Mais le scénario prend une tournure inattendue quelques jours plus tard. Une proposition de MMG parvient directement à la direction de la STC. Pourtant, la société n’apparaît pas parmi les sept soumissionnaires ayant participé à l’exercice. Cette société propose des conditions financières présentées comme plus attractives, notamment une prime réduite, des facilités de crédit plus longues et la possibilité d’effectuer les paiements en roupies mauriciennes.

Le 29 juin 2023, coup de théâtre après l’appel d’offres – qui est brusquement annulé – et le contrat est finalement attribué à MMG pour $ 691 426 880. Cette décision soulève immédiatement de nombreuses interrogations. L’opposition de l’époque et plusieurs spécialistes des marchés publics dénoncent un manque de transparence et s’interrogent sur les raisons ayant conduit à écarter une offre déjà sélectionnée à l’issue d’une procédure régulière.

Face aux critiques, le gouvernement de l’époque monte au créneau et affirme que l’accord a été conclu dans l’intérêt du pays et qu’il permettra de réaliser des économies substantielles tout en préservant les réserves de devises étrangères. Cependant, les éléments qui émergent par la suite viennent fragiliser cette version.

En août 2024, une réunion impliquant MMG, Maubank et la Bank of Mauritius (BoM) révèle que la société MMG cherche à convertir les paiements effectués en roupies en devises étrangères. Une démarche qui remet en question l’un des principaux avantages mis en avant lors de l’attribution du contrat. Plus troublant encore, le montant réel déboursé par l’État se révèle nettement supérieur aux estimations initiales. Alors qu’il était question d’environ Rs 16 milliards au départ, les paiements auraient finalement atteint près de Rs 30 milliards.

Ces révélations attirent l’attention de la Financial Crimes Commission (FCC), qui initie une enquête en janvier 2025. Les investigations se concentrent sur les circonstances ayant conduit à l’annulation de l’appel d’offres et à l’octroi du contrat à MMG. Les enquêteurs soupçonnent des manquements aux règles de transparence et de gouvernance, ainsi que l’existence de pressions internes visant à favoriser cette société.

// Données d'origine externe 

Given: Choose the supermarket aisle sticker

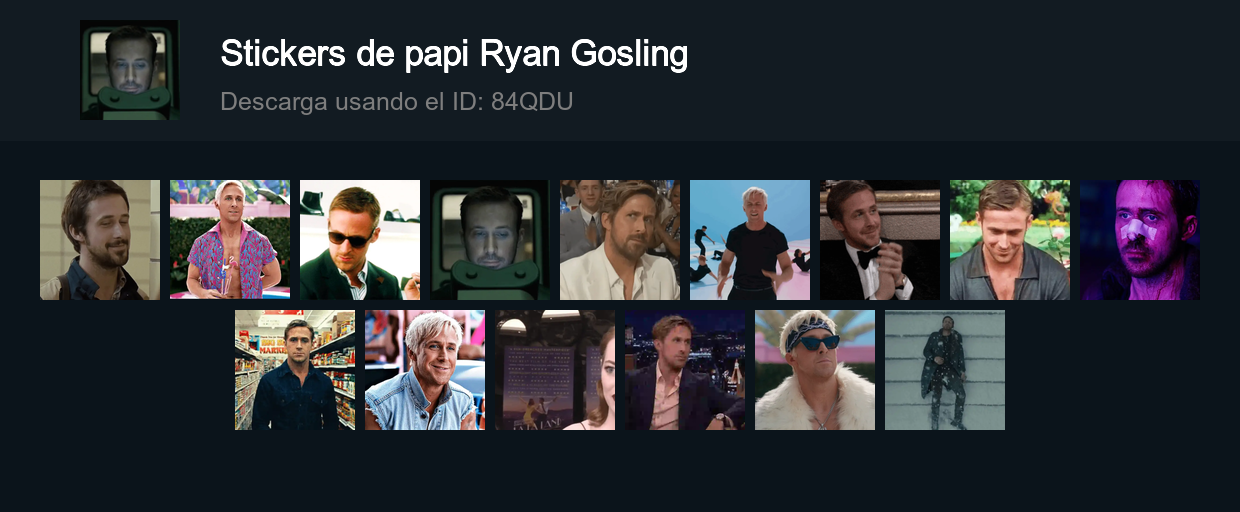Looking at the screenshot, I should (x=295, y=370).
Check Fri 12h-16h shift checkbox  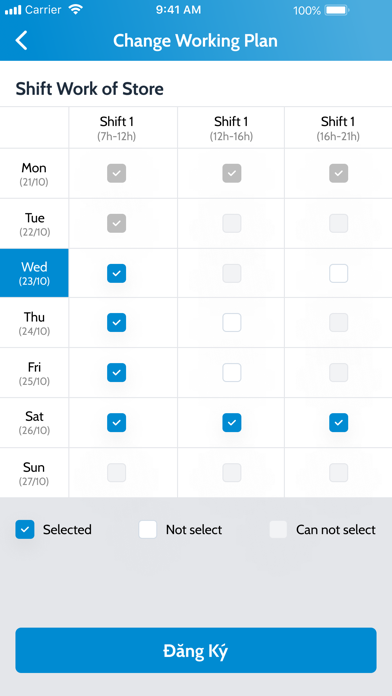point(232,373)
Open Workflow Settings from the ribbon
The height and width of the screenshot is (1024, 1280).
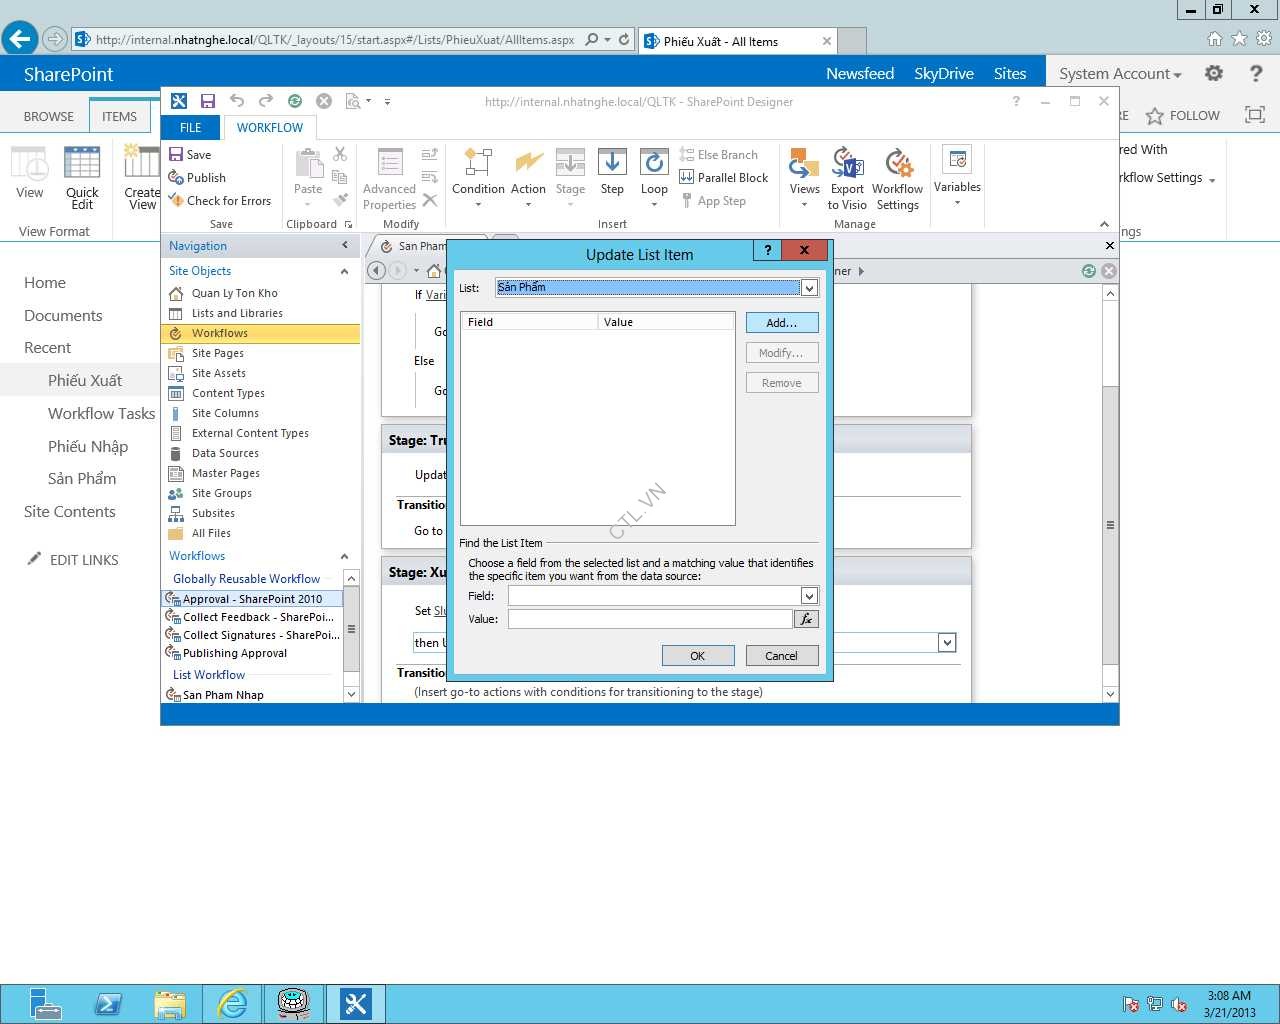[x=897, y=178]
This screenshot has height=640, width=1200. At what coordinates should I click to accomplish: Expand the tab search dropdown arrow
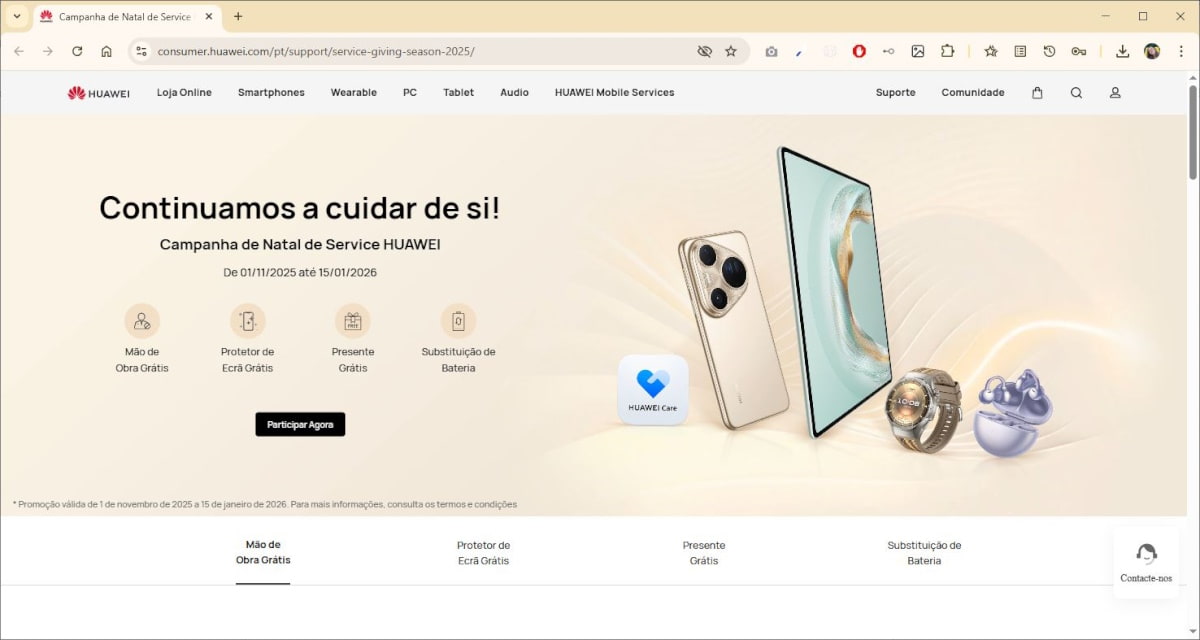[x=16, y=16]
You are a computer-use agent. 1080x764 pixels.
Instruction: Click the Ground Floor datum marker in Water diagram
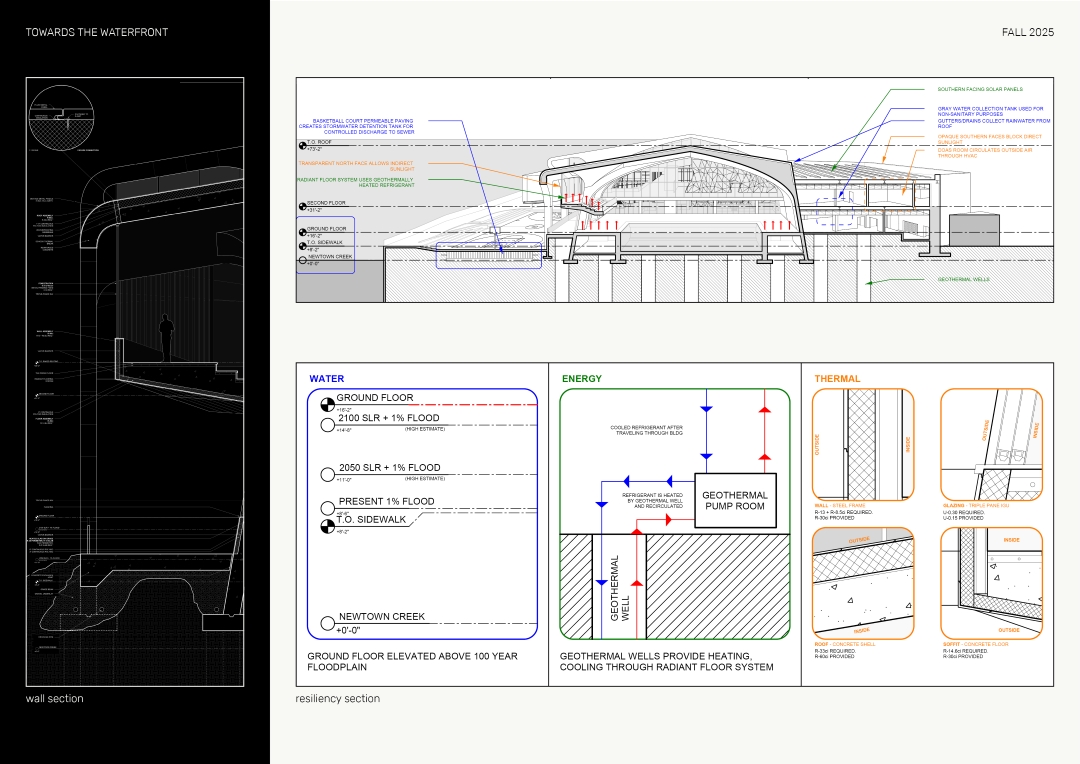326,404
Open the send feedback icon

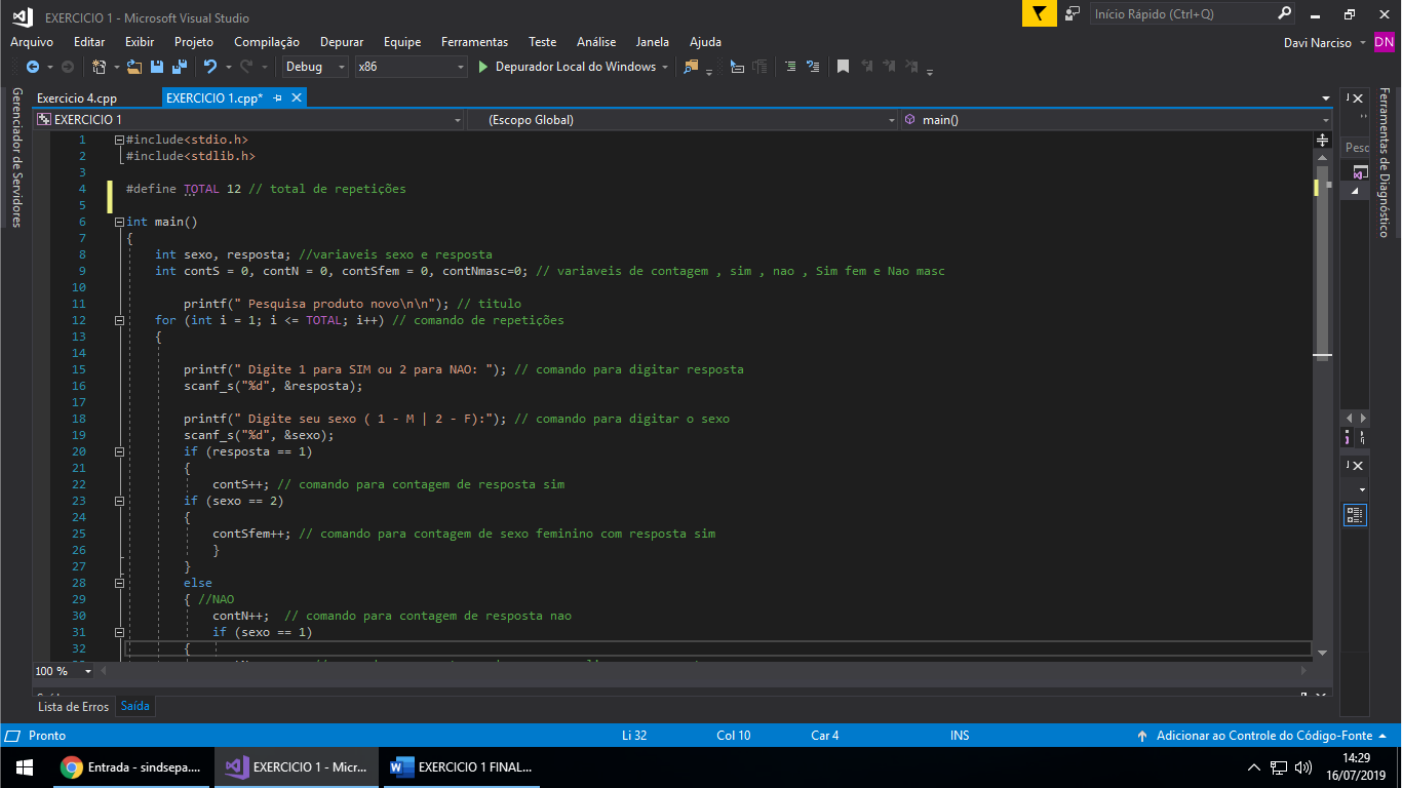pos(1072,14)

L’enquête connaît une accélération en avril 2025 avec la perquisition menée au domicile de Kareena Neisius, représentante locale de MMG. Elle est par la suite inculpée de conspiration en vue de blanchiment d’argent. Elle aurait acquis des biens évalués à Rs 61,9 millions, argent soupçonné d’être issu d’un délit.

Parallèlement, Rajiv Servansingh est entendu à plusieurs reprises par les enquêteurs, notamment Under Warning. Après plusieurs mois d’investigations, la FCC passe à l’action. Il est arrêté en juin 2025 puis traduit devant la Cour de Rose-Hill sous une accusation provisoire de Public Official using his Office for Gratification sous la Prevention of Corruption Act.

Selon les enquêteurs, Rajiv Servansingh aurait utilisé sa position pour faciliter l’attribution du contrat à MMG alors qu’OQ Trading Ltd avait déjà été retenue à l’issue du processus d’appel d’offres. Il lui est reproché d’avoir favorisé indûment une tierce partie au détriment des procédures établies.